WHAT YOU ARE ASKED TO DO
Search term "agent": please copy every line of the records below that contains it.

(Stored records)

********************

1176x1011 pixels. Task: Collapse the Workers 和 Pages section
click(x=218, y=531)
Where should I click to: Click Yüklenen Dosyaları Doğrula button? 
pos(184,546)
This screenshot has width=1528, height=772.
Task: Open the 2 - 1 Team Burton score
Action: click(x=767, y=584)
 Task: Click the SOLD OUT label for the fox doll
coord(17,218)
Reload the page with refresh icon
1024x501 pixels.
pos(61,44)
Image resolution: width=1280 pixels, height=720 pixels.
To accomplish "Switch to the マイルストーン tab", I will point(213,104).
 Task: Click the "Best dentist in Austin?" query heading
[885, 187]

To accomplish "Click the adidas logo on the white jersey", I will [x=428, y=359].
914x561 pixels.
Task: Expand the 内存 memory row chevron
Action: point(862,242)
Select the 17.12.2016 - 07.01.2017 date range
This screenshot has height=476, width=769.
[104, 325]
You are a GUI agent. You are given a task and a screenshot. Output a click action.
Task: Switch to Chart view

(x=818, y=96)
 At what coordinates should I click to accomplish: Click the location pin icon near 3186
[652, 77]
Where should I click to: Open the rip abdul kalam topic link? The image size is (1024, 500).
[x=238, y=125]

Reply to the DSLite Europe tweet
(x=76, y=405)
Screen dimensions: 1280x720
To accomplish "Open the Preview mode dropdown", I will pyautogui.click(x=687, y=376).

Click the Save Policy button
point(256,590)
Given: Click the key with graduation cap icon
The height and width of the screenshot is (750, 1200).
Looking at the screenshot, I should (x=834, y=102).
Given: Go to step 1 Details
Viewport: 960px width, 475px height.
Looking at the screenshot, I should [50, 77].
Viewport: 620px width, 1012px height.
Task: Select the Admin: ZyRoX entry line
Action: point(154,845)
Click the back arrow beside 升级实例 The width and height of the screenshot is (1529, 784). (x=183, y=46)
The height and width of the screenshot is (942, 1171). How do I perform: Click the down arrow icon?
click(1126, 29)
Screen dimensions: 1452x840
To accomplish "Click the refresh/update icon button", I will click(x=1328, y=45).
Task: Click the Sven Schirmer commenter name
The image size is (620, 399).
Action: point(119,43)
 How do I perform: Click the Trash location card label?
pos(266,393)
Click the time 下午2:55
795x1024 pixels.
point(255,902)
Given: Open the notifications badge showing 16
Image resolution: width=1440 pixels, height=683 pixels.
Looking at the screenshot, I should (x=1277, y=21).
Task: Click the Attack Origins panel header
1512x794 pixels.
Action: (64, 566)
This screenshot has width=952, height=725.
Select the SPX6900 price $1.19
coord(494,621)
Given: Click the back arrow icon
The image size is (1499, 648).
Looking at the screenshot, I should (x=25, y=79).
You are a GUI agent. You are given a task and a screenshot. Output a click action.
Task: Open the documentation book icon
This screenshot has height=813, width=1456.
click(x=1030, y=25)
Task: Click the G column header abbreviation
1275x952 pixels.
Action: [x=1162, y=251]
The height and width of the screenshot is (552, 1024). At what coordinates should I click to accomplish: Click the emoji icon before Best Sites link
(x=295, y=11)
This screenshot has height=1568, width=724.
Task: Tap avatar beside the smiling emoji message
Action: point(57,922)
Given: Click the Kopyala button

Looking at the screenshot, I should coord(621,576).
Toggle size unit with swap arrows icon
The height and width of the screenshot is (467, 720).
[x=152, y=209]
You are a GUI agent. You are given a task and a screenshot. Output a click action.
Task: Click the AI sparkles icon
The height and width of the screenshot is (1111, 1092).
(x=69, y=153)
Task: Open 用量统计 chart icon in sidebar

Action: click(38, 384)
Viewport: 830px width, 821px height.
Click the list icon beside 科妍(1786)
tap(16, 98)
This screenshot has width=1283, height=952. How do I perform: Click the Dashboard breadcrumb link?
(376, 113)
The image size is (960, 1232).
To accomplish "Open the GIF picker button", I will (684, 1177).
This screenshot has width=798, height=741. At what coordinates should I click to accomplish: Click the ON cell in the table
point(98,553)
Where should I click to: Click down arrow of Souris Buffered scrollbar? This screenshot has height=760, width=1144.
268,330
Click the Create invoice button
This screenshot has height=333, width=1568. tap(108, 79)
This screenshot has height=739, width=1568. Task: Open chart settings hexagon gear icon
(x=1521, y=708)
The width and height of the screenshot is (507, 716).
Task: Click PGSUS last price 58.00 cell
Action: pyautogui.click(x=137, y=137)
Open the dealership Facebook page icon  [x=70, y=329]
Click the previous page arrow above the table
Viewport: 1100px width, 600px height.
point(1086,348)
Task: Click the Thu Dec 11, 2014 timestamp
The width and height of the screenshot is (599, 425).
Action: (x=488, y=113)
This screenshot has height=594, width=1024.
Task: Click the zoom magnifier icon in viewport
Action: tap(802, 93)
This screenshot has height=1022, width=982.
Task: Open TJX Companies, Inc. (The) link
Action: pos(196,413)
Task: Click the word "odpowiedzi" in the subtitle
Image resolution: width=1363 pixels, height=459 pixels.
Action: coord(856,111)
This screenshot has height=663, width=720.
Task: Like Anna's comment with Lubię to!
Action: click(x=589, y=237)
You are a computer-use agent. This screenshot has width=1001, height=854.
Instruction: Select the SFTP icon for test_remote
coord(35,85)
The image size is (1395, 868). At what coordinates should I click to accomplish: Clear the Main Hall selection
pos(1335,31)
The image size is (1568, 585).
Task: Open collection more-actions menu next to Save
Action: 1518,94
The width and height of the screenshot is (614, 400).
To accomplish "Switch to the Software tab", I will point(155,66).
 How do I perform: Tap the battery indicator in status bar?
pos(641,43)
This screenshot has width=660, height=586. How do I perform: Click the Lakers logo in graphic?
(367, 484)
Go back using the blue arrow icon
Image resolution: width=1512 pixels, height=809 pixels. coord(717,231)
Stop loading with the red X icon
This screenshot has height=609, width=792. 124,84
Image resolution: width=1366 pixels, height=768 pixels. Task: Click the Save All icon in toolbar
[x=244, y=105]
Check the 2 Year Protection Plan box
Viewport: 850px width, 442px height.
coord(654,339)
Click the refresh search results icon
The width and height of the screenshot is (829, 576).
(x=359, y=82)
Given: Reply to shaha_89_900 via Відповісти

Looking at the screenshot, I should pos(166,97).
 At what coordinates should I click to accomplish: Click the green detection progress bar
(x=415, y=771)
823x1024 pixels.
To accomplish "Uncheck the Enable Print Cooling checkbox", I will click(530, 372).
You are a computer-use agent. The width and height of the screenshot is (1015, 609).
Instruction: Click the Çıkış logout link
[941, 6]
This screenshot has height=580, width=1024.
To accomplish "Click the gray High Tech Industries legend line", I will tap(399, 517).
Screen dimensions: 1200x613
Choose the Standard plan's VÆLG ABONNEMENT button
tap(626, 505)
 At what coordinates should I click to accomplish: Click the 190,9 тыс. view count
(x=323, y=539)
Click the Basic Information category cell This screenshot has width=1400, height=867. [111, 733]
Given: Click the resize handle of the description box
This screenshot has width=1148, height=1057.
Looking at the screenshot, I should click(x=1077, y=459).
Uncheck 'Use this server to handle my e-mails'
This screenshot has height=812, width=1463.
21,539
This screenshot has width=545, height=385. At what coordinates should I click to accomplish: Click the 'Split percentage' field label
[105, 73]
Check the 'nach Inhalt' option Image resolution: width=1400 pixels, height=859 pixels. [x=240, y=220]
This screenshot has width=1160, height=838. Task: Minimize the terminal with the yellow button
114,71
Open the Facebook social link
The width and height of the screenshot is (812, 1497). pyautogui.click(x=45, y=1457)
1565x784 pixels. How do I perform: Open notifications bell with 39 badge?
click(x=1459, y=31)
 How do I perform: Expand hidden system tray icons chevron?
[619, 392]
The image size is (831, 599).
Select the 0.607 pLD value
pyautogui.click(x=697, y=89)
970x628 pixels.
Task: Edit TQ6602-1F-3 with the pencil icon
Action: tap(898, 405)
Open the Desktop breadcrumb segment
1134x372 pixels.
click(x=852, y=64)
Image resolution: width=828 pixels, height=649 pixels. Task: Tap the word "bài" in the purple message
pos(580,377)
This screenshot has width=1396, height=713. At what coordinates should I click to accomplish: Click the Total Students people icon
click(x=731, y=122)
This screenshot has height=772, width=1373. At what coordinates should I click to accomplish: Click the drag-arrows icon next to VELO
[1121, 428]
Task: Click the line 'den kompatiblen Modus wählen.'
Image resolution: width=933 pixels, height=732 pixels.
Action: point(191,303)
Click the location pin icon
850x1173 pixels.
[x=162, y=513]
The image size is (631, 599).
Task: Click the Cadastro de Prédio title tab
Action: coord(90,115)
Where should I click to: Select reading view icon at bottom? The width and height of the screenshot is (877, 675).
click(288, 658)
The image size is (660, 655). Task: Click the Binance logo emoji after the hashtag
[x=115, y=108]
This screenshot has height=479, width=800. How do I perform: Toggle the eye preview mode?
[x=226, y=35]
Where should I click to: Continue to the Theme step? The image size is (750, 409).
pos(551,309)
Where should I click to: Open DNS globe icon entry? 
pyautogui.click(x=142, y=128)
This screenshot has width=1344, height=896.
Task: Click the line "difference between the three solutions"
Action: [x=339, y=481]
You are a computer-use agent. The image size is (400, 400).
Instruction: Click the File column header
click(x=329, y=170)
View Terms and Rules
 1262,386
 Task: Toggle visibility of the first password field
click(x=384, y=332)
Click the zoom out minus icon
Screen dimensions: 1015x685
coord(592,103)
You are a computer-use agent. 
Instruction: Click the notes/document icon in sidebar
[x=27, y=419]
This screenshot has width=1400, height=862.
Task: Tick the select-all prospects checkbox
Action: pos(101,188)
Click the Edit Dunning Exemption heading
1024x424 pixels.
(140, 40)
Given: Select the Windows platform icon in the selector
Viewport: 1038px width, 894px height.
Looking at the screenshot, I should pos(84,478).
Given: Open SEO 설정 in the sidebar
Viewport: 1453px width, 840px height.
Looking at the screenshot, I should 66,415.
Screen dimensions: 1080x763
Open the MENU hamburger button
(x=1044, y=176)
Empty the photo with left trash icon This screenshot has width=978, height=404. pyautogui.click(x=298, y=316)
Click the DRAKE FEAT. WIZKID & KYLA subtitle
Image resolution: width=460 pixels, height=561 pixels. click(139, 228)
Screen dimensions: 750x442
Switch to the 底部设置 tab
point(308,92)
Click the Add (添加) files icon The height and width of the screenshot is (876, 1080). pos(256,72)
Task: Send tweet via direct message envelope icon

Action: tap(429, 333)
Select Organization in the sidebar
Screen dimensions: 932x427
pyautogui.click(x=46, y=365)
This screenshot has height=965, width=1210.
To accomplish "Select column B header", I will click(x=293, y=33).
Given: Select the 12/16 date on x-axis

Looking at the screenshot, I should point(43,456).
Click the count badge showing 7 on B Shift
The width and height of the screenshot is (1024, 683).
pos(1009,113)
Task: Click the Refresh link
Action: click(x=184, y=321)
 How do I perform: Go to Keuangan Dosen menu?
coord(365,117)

********************

ANSWER AREA
You are a GUI agent. You are given a task and a screenshot. Output a click action.
You are a GUI agent. You are given a task and a screenshot. Output a click action.
You are a GUI agent. You are given a task and a screenshot. Output a click action.
You are a computer-use agent. This screenshot has width=1001, height=854.
You are a computer-use agent. The width and height of the screenshot is (1015, 609).
You are a computer-use agent. The image size is (400, 400).
You are a computer-use agent. 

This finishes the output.